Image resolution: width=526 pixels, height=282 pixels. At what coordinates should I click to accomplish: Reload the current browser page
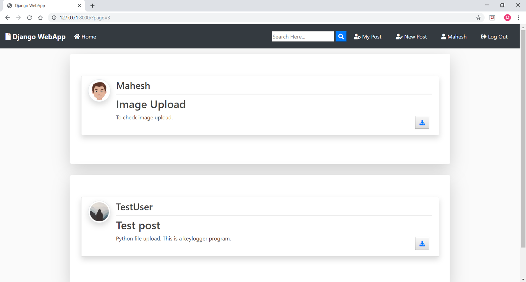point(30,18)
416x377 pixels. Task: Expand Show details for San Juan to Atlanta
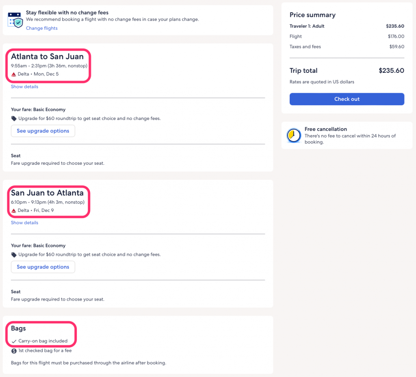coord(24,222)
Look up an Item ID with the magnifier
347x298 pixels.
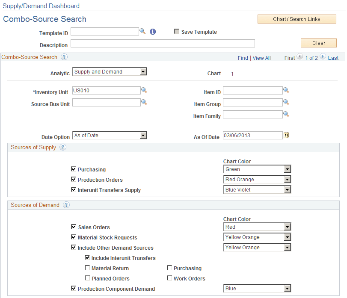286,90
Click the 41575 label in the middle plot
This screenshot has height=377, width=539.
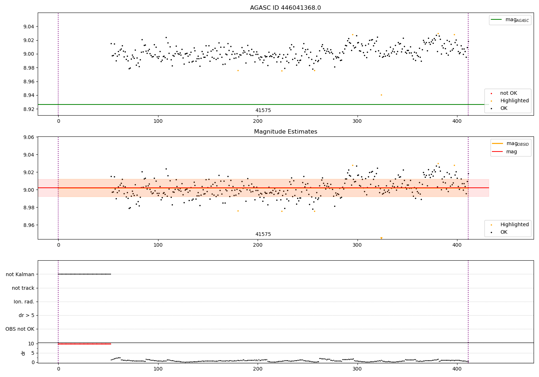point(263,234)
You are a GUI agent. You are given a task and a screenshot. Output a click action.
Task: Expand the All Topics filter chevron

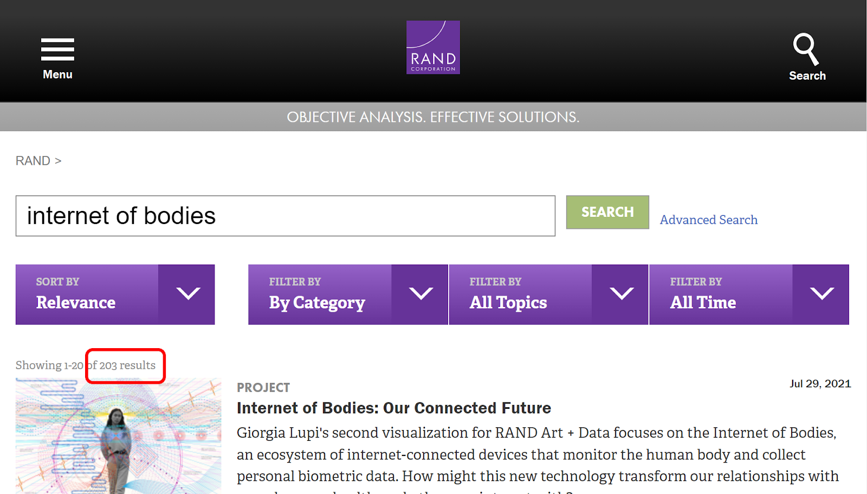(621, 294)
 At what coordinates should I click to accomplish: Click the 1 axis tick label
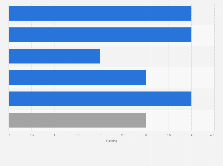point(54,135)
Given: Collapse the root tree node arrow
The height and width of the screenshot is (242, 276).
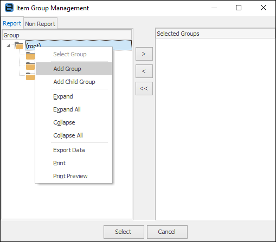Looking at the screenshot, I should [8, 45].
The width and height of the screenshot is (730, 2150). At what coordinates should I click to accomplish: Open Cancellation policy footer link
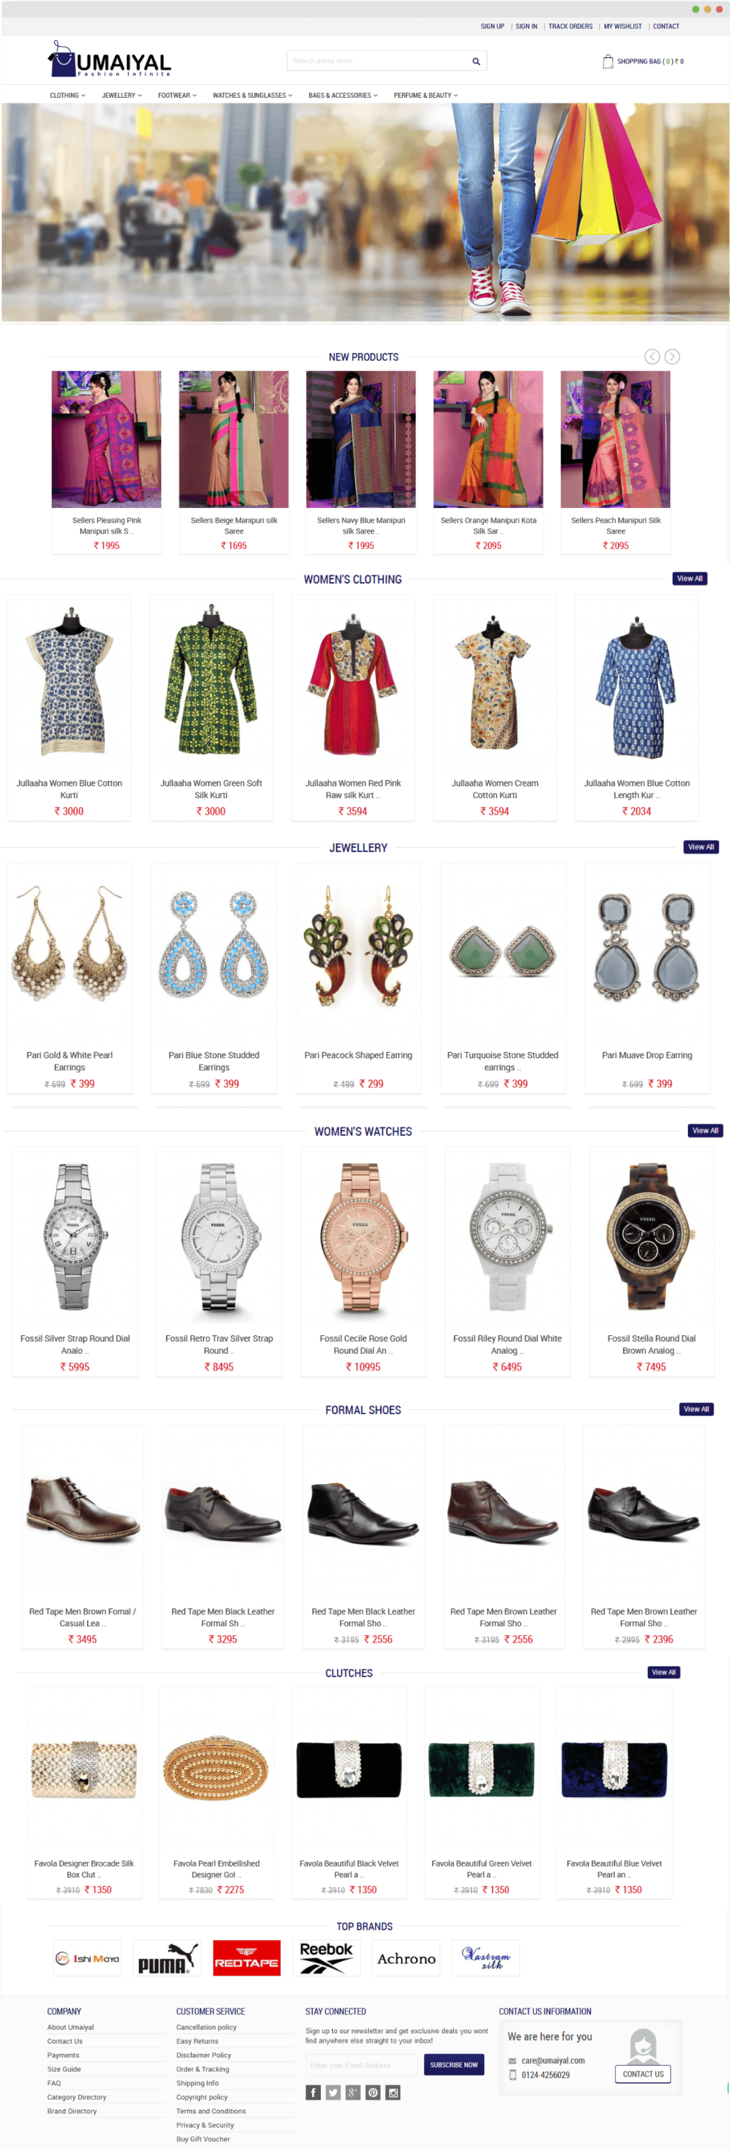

| Exercise prompt |
Reproduce every entry above word for word, omitting the pictures.

| Completed task |
Image resolution: width=526 pixels, height=282 pixels. At what coordinates should I click to accomplish: Reload the current browser page
point(30,18)
416x377 pixels. Task: Expand Show details for San Juan to Atlanta
coord(24,222)
Look up an Item ID with the magnifier
347x298 pixels.
286,90
Click the 41575 label in the middle plot
This screenshot has height=377, width=539.
point(263,234)
You are a GUI agent. You are given a task and a screenshot. Output a click action.
Task: Expand the All Topics filter chevron

(621, 294)
 At what coordinates should I click to accomplish: Click the 1 axis tick label
point(54,135)
Given: Collapse the root tree node arrow
The height and width of the screenshot is (242, 276).
Looking at the screenshot, I should [8, 45].
The width and height of the screenshot is (730, 2150). At what coordinates should I click to accomplish: Open Cancellation policy footer link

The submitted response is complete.